It should be noted, too, that certain medium-dry wines, such as Selbach-Oster's 2011 Zeltinger Himmelreich Kabinett halbtrocken, are fine for diabetics. The key is lower amounts of glucose—in other words, no sweet reserve (Süssreserve).

Ulli Stein of Weingut Stein specializes in traditional light-bodied, extra-dry to off-dry Mosels, such as his excellent 2014 St. Aldegunder Himmelreich Kabinett feinherb. Yet he says that most of his private German clients in cities such as Cologne, Hamburg, and Berlin prefer less sharp dry wines and more off-dry. In fact, his basic Estate Riesling, called Blauschiefer (blue slate), is feinherb in the German market, whereas his US importer vom Boden selects a custom-made bottling of Blauschiefer trocken.

Peter Lauer told me that their private clientele tends to buy more feinherb nowadays. He says that the light-bodied, high-acid, bone-dry Saar Rieslings that he once made—before his eldest son, Florian, took over in 2005—are out of fashion.

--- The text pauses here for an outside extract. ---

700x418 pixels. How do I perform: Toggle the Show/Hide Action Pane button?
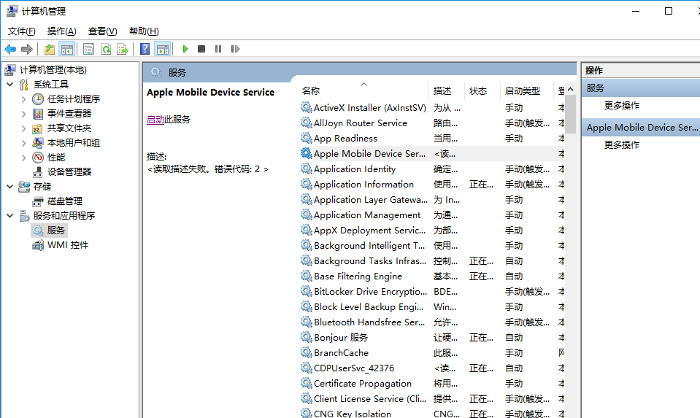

The Lauers and other Saar growers claim that most modern German drinkers don't want tart wines. Van Volxem, which Terry use to import, is a perfect example of this trend. The owner Roman Niewodniczanski has enjoyed plenty of success with his denser dry to dry-tasting Saar wines in Germany, as well as in Switzerland and many other countries.

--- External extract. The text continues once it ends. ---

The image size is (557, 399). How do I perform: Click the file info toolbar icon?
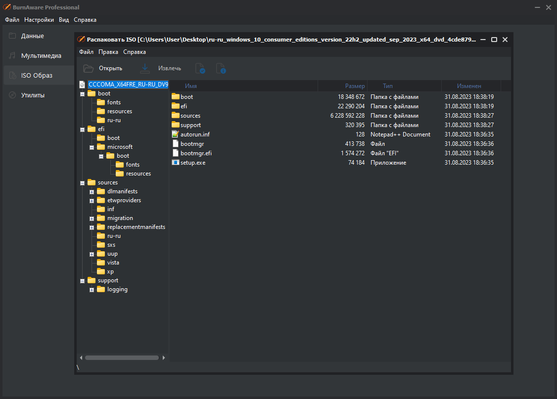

Carl von Schubert at Maximin Grünhaus says that his family tends to drink more feinherb at home. The estate produces less than 50 percent trocken. It was once over 80 percent in the early eighties. In the sixties and seventies, his father favored sweet Ruwer Rieslings and didn't even produce dry ones.

In Paris, I once did two tasting events of my former Mosel Wine Merchant portfolio at Mark Williamson's Macéo. Some of the best restaurateurs and cavistes, such as Marc Sibard of Augé, came to taste the wines, including those from Maximin Grünhaus. The Parisians—and not just those in the wine trade—either preferred the really dry Mosel Rieslings or the really sweet ones. I did another tasting with Clemens Busch at Juan Sanchez's La Dernière Goutte. The response was the same. Florian Lauer, who studied in France, said that his experience was no different with his feinherb wines. What does this say about the French? This has nothing to do with the supposed German group-think. Many people just prefer dry white wines, even though there are French wine drinkers and even winemakers who love residually sweet German Riesling. Moreover, countries like Norway import large quantities of dry German Riesling. It's not just a German thing.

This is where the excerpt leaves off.